-- START OF Provided information --
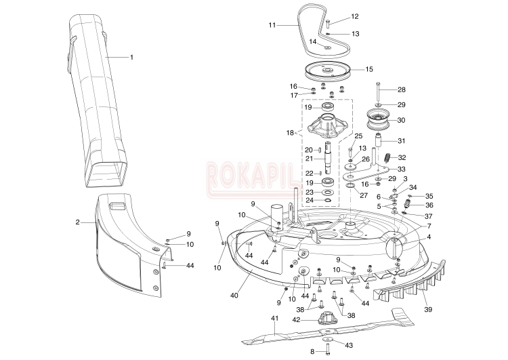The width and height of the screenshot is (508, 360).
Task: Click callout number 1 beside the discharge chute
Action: pos(131,57)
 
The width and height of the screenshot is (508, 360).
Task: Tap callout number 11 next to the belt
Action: pos(272,25)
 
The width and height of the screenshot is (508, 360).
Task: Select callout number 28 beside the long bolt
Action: pos(401,89)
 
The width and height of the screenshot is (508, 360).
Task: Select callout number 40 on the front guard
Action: pos(234,295)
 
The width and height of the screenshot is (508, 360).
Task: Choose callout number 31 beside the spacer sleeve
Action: pos(401,141)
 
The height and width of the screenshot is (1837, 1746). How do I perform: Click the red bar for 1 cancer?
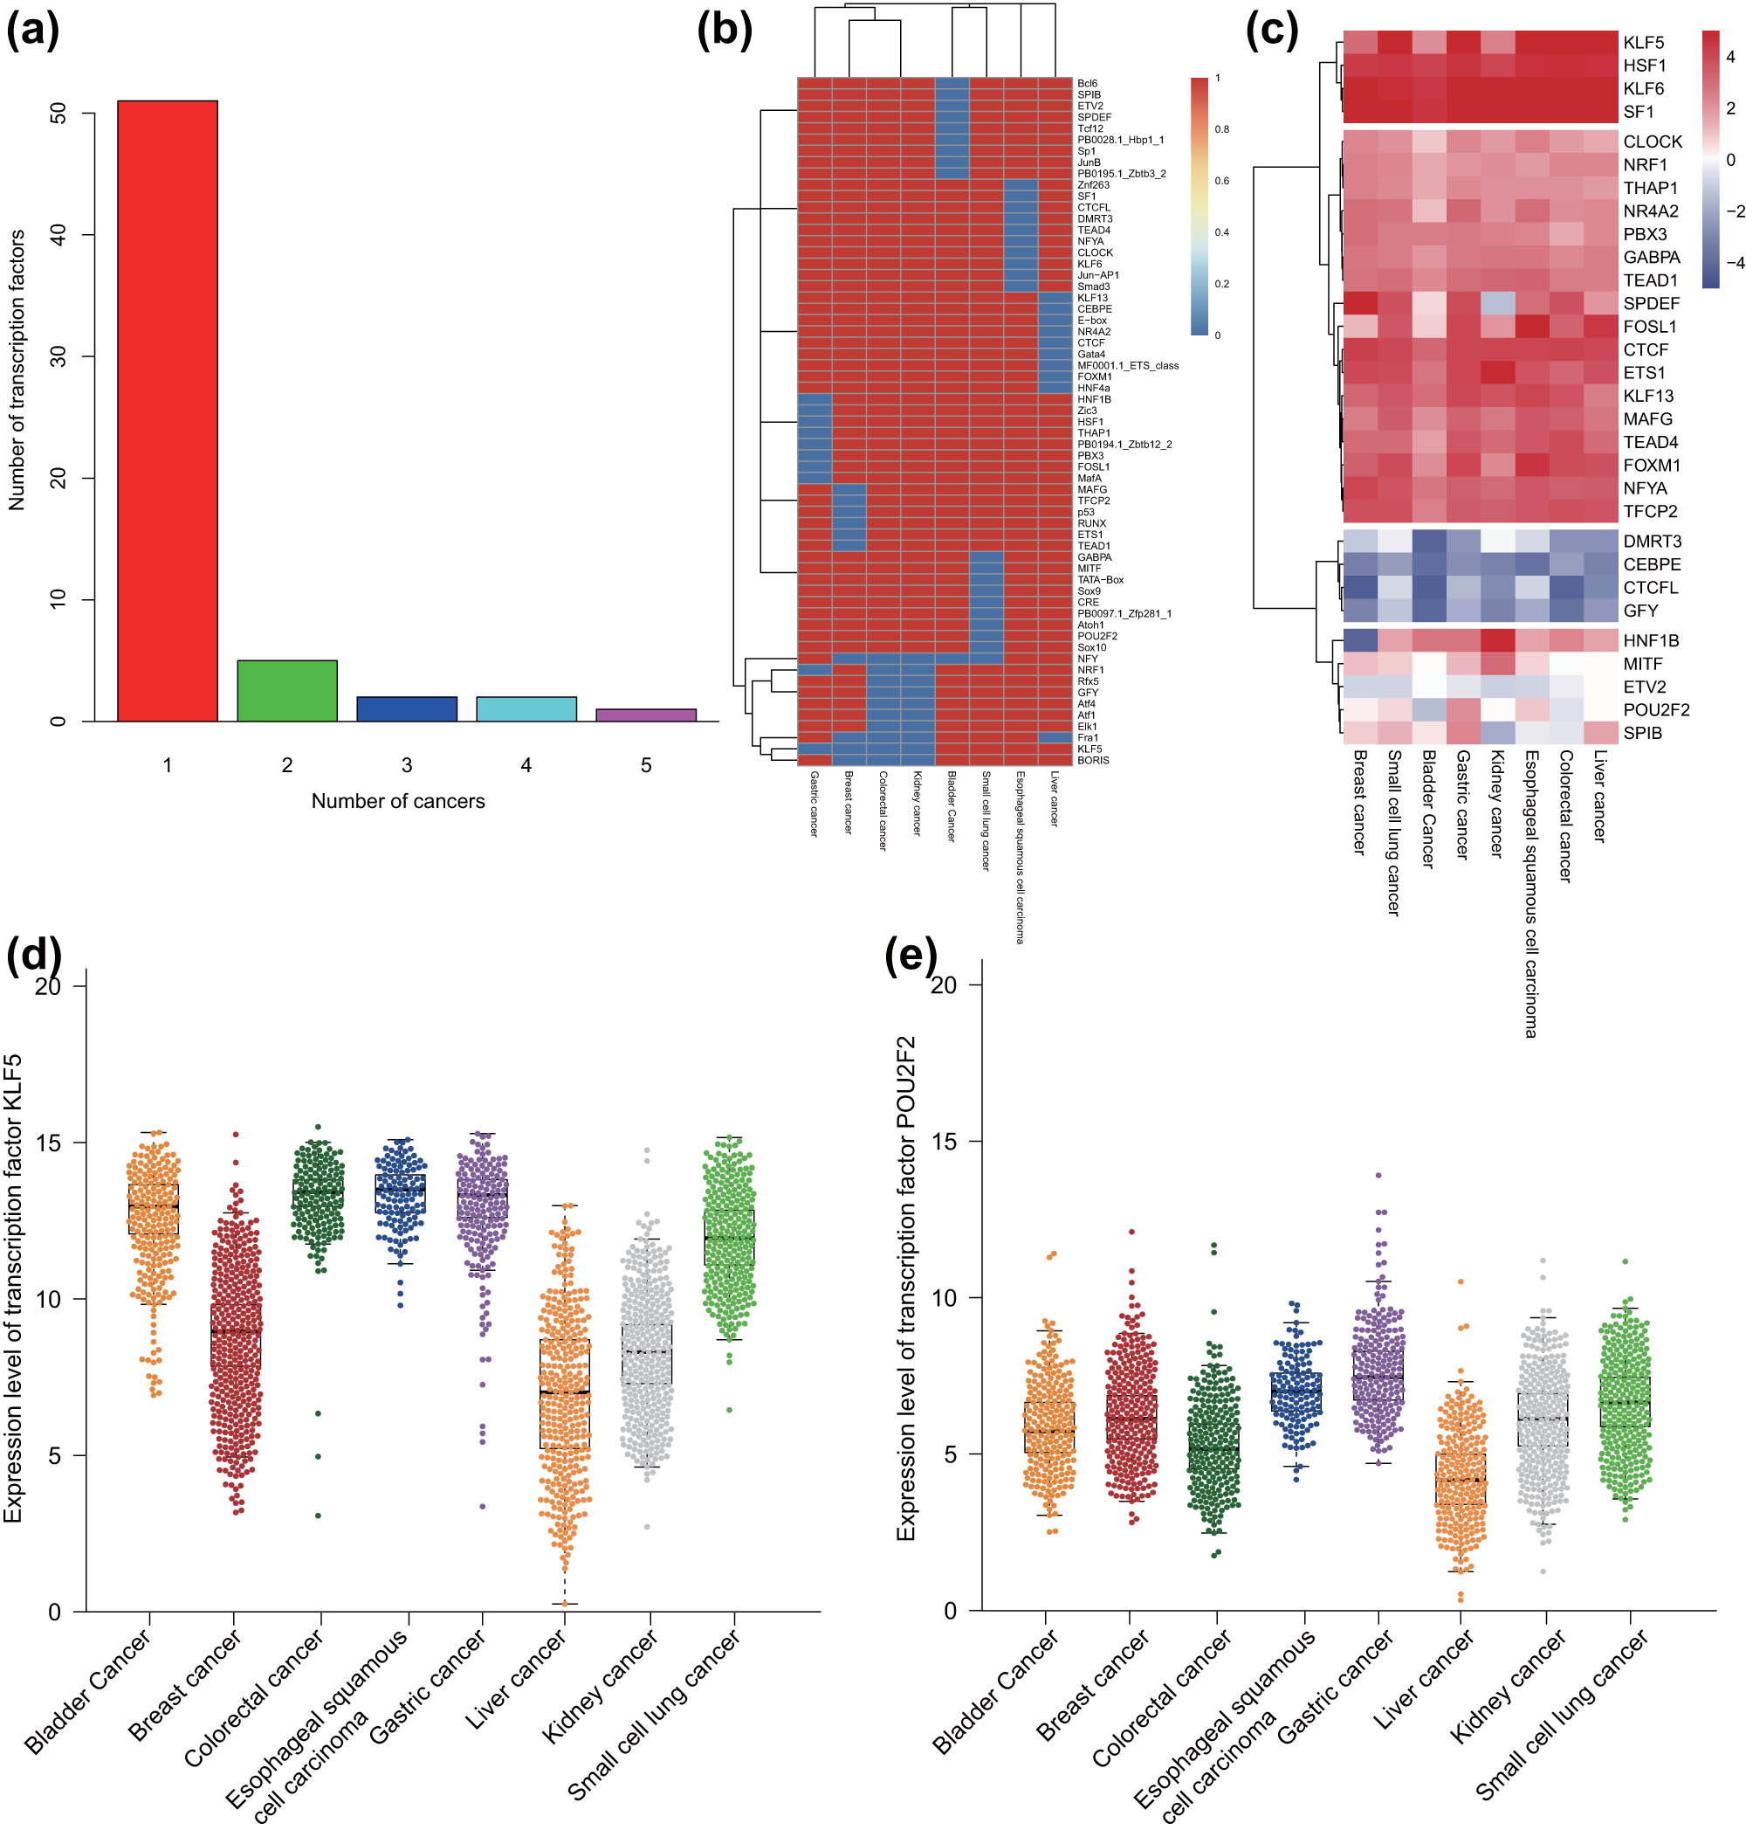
-- END OF Provided information --
Goal of the exercise
Copy the listing above word for word, from start to finish, and omit the pictures.

Completed exercise
The width and height of the screenshot is (508, 360).
Task: Click callout number 1 beside the discharge chute
Action: pos(131,57)
 
The width and height of the screenshot is (508, 360).
Task: Tap callout number 11 next to the belt
Action: pos(272,25)
 
The width and height of the screenshot is (508, 360).
Task: Select callout number 28 beside the long bolt
Action: pos(401,89)
 
The width and height of the screenshot is (508, 360).
Task: Select callout number 40 on the front guard
Action: pos(234,295)
 
The width and height of the screenshot is (508, 360).
Task: Choose callout number 31 beside the spacer sleeve
Action: pos(401,141)
 
The height and width of the screenshot is (1837, 1746). How do I perform: Click the red bar for 1 cancer?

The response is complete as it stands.